◆ ACTIVITY:
Locate the string "agent" in the records below. Copy every line where it occurs.
════════
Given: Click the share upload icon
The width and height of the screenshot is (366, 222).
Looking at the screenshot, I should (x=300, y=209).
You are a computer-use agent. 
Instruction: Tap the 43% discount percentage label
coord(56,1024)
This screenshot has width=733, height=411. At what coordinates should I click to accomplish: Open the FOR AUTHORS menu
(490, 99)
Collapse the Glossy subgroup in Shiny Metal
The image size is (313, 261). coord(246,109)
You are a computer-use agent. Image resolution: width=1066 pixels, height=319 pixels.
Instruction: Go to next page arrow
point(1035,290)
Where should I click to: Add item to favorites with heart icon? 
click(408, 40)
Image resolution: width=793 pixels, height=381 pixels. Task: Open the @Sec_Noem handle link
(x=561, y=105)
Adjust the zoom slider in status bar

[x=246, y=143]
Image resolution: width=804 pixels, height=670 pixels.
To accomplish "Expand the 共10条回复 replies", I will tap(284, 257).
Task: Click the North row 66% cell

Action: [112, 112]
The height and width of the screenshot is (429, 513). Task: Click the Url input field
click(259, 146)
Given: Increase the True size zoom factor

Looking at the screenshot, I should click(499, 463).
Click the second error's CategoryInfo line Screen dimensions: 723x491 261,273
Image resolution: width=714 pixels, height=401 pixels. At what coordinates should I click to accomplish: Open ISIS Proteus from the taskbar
════════
◆ RESULT FOR THIS EXERCISE:
You are a computer-use agent. 
You are a computer-use agent. Image resolution: width=1066 pixels, height=319 pixels.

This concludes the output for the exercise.